To be fair, many times we are warned or learn too late to even get our children out of harm's way but we plan for the eventuality; we need to plan for safety of the fur friends as well because they certainly can't do it themselves.
Disaster Casualties The world is shaken by the absolute devastation wrought through a massive fire or a behemoth of a hurricane.
In a single night our lives can be transformed and forever changed.
So too for the pets we hold in stewardship.
It is unknown how many pets were lost in the devastation of Hurricane Katrina alone, which scoured the South in 2005.
Thousands definitely, as they had no means of escaping either collapsing homes or rising floods.
That number does not include livestock or other animals.
In the days that followed, over 10,000 were rescued and while those numbers are staggering, they represent only one natural disaster out of many.

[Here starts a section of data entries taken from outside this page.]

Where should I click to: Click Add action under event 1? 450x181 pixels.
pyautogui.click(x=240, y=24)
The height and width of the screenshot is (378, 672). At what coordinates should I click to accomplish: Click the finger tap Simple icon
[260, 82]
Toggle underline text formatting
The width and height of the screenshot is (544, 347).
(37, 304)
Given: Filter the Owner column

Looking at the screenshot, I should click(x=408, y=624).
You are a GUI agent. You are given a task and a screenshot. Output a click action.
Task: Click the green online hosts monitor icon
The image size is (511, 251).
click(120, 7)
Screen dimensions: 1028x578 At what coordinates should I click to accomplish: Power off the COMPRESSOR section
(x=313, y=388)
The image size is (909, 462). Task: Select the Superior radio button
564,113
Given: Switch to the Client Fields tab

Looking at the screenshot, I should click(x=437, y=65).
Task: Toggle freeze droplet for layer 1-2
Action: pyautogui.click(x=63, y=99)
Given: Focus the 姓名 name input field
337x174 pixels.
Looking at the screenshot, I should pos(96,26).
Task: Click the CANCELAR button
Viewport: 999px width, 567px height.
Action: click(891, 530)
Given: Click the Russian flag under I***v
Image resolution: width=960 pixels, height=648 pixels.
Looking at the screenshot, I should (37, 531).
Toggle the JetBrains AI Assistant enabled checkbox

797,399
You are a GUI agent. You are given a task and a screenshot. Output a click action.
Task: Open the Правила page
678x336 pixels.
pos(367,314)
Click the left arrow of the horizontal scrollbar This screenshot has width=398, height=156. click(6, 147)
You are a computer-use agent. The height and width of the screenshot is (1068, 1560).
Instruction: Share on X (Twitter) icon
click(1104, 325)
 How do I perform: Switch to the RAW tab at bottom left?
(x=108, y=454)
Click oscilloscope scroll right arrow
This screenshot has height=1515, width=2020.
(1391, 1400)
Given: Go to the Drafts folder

We have no way to count the casualties of domestic animals over even one year's span but the numbers are mind boggling, that much is not hard to determine.
Forming a Plan As a loving pet owner you undoubtedly care deeply for Fluffikins and want her by your side as you grieve for your material losses, not include her among what you have lost.
You need a plan.
Certain areas of the country are in greater danger than others for specific disasters, so determine yours.
Hurricanes and tornadoes can be tricky but always engage the worst case scenario when making plans: • Call ahead for shelters and shelter alternatives.
Don't wait to know what places nearby will take you and your pets.
Check hotels, motels and makes sure friends and relatives are keen on sharing space with your extended furry family.
• If a storm is brewing, don't leave animals home alone.
If they are frightened, they may escape.
Animals left to exposure or survival on their own often don't make it.
• Know where your evacuation centers are.
Many are held in schools, public buildings or churches.
Make sure they will allow pets and ensure they are not in a storm surge zone.
Make pet survival kits and set them aside but in quick and easy reach.
These kits should include extra food, medications if needed and litter for cats.
Keep bottled water available too.
• Keep ID tags up to date and secure on the collars.
Keep all shots up to date in case proof of them is needed for some shelters or medical attention.
• Keep pet carriers, leashes and harnesses available at all times and in easy reach.
If there is a storm and you receive warnings, place the animals in carriers or on leashes for a super fast exit.
Have the kits near the door or in the car for immediate evacuation.
Always be prepared for the worst but hope for the best.
After the Fact Despite everything you have planned and prepared, the storm strikes without warning and Fluffikins was outside in her large fenced yard.
You get separated and have no idea what became of her.
You suspect she is okay because she was always a survivor but how do you track her down? Two of the easiest ways to recover Fluffikins if you do lose her is to show off her picture and to give her a collar tag.
A photo is extremely helpful in matching pet parents to their animals if those animals are found elsewhere.
Keep a photo in your wallet and make sure you notice any small, individual and distinguishing marks about her.
In a line up of German Shepherds, some distinctive mark or trait will be helpful.
A tag with her name on it and your phone number or address is probably the best thing you could ever place on her collar.
If she runs away or is otherwise separated from you this little piece of identification can mean the difference between her being returned to you or being dropped off at the pound.
Always tag your pets especially cats and dogs or have them chipped.
The failure to do so can mean life or death to your furry friend.
If your pets are not chipped for tracking, then you will need to do some legwork and make calls to animal shelters.
This may seem like a lot of work and it is but Fluffikins could be waiting forlornly in a shelter expectant to see you at any moment.
Make her return a high point of the disaster and not yet another thing to grieve over.
She will be more than happy to lift your spirits and let you know that everything will all be all right.